Testing envelope models of young stellar objects with submillimeter continuum and molecular-line observation

Abstract
This paper examines the density and velocity structure of envelopes around young stellar objects through submillimeter continuum imaging of four objects in Taurus and previously obtained molecular-line data. Observations carried out with the SCUBA on the JCMT at 850 and 450 micron of L1489 IRS, L1535 IRS, L1527 IRS, and TMC 1 reveal ~2000 AU elongated structures embedded in extended envelopes. The density distribution in these envelopes is equally well fit by a radial power-law of index p=1.0-2.0 or with a collapse model such as that of Shu (1997: ApJ, 214, 488). This inside-out collapse model predicts 13CO, C18O, HCO+, and H13CO+ line profiles which closely match observed spectra toward three of our four sources.

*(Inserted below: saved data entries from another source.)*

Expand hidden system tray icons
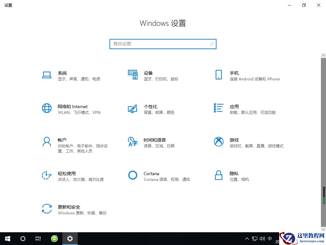The image size is (326, 245). click(x=247, y=238)
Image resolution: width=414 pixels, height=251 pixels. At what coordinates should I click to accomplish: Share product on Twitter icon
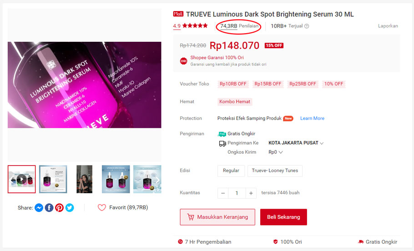point(70,208)
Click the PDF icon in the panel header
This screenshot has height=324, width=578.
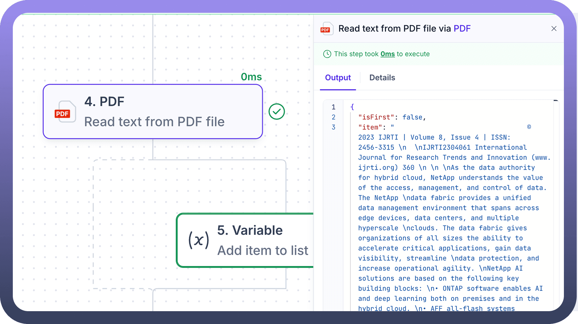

This shows that the inside-out collapse model offers a good description of YSO envelopes, but also that reliable constraints on its parameters require independent measurements of the density and the velocity structure, e.g., through continuum and line observations. For the remaining source, L1489 IRS, we find that a model consisting of a 2000 AU radius, rotating, disk-like structure better describes the data. Possibly, this source is in transition between the embedded Class I and the optically revealed T Tauri phases. Two apparently starless cores are found at ~10,000 AU from L1489 IRS and L1535 IRS. They are cold, 10-15 K, contain 0.5-3.0 M_sol, and have flat density distributions characterized by a Gaussian of ~10,000 AU FWHM. The proximity of these cores shows that star formation in truly isolated cores is rare even in Taurus.